The father’s name formerly was Tim Daly. He changed his legal name to Suzanne Lindley Daly in December, 1982. In this opinion, to avoid confusion I shall refer to the parties as the “mother” and the “father.”

The father was a transsexual. A transsexual, or a person with sexual dysphoria, is biologically the member of one gender while considering himself as a member of the other gender. Green, Sexual Identity of 37 Children Raised by Homosexual or Transsexual Parents, 135 Am.J.Psych. 692, 692 (1978). The medical profession does not know the etiology of transsexuality; however, a person’s self-identification as a transsexual appears to occur early in life, probably by the age of four, but might even occur prenatally. See Doe v. McConn, 489 F.Supp. 76, 78 (S.D.Tex. 1980); M.T. v. J.T., 355 A.2d 204, 205 (N.J.Super.Ct.App.Div. 1976). Currently, psychotherapy appears to be an ineffective treatment for transsexuality. See Doe v. Department of Pub. Welfare, 257 N.W.2d 816, 819 (Minn. 1977). According to Ira Pauly, M.D., a psychiatrist and expert in transsexuality, who testified at trial, the medical profession believes that sex reassignment surgery is the best treatment available for a transsexual. For further information on transsexuality, see Comment, M.T. v. J.T.: An Enlightened Perspective on Transsexualism, 6 Cap.L.Rev. 403, 403-10 (1976-1977); Comment, The Law and Transsexualism: A Faltering Response to a Conceptual Dilemma, 7 Conn.L.Rev. 288, 288-94 (1974-1975); Comment, Transsexualism, Sex Reassignment Surgery, and the Law, 56 Cornell L.Rev. 963, 965-72 (1970-1971).

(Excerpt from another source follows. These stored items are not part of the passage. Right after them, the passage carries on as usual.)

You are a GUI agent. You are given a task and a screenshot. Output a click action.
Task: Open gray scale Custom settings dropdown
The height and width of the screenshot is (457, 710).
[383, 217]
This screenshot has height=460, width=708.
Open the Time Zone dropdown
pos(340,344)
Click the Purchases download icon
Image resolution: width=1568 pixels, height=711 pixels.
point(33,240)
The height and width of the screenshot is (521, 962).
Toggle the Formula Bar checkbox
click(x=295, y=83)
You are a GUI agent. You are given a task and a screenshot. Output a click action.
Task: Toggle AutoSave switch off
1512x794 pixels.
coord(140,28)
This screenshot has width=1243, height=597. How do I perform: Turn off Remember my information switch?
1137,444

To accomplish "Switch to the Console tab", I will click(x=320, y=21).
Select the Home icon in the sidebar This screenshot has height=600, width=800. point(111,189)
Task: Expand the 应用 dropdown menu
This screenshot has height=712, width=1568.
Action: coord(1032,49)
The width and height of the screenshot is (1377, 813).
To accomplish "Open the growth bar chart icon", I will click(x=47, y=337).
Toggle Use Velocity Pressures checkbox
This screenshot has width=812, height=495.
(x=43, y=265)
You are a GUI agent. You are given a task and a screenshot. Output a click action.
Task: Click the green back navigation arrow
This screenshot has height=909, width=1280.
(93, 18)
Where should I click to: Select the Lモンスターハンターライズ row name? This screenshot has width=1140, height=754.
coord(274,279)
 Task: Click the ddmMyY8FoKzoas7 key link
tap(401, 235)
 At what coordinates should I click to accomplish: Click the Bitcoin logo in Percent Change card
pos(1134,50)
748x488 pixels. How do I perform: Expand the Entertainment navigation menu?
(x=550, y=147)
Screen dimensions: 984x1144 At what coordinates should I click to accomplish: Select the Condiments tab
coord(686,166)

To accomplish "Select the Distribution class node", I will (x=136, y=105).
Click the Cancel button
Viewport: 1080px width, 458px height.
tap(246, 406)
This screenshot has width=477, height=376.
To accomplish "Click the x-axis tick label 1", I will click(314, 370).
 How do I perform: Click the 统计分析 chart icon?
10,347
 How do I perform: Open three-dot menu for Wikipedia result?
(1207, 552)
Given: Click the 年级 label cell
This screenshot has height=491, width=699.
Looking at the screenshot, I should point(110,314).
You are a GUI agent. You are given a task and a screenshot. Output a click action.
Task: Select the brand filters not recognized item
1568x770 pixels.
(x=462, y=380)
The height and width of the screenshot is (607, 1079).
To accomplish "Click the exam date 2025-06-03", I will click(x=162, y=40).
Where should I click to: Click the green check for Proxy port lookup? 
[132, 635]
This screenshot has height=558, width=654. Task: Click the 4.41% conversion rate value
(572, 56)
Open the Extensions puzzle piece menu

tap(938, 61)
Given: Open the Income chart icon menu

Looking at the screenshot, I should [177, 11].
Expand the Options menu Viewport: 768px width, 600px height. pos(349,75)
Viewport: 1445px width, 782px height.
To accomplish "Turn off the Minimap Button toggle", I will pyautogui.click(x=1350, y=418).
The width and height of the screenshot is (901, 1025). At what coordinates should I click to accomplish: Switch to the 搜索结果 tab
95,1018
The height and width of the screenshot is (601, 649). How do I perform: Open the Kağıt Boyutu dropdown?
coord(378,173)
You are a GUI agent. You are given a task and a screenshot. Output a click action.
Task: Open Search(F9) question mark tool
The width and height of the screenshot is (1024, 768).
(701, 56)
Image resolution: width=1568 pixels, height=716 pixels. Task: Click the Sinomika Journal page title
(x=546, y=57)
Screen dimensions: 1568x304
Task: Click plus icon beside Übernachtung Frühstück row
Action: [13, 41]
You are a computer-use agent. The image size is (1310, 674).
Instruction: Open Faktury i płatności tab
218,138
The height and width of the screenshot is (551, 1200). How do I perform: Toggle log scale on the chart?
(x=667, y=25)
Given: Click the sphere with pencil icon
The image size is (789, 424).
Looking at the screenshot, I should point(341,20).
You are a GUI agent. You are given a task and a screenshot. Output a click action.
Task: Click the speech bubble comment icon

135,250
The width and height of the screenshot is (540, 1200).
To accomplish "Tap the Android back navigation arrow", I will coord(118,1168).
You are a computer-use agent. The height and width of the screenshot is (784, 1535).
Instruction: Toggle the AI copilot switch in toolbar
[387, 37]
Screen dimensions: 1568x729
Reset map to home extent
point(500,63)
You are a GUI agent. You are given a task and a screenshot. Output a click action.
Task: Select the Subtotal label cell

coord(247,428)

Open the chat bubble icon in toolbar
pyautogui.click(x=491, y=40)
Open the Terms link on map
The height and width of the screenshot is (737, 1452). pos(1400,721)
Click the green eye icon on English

Dr. Pauly stated, for example, that homosexuals are not appropriate candidates for sex reassignment surgery because, unlike a transsexual who does not accept his biological gender, a homosexual accepts his biological gender and thus does not require this surgery.

In applying Champagne to the district court’s findings, I characterize the court’s pre-Champagne decision in terms of Champagne’s jurisdictional and dispositional categories. See e.g., McGuire v. Welfare Division, 101 Nev. 179, 180-81, 697 P.2d 479 (1985).

We further note that the father was attempting to regain visitation rights during this same period; he was hindered by counsel who evidently did not expeditiously aid his cause. Where a parent attempts through an attorney to regain his rights, we obviously should not hold that he has abandoned his child merely because of the seemingly ineffective assistance of counsel.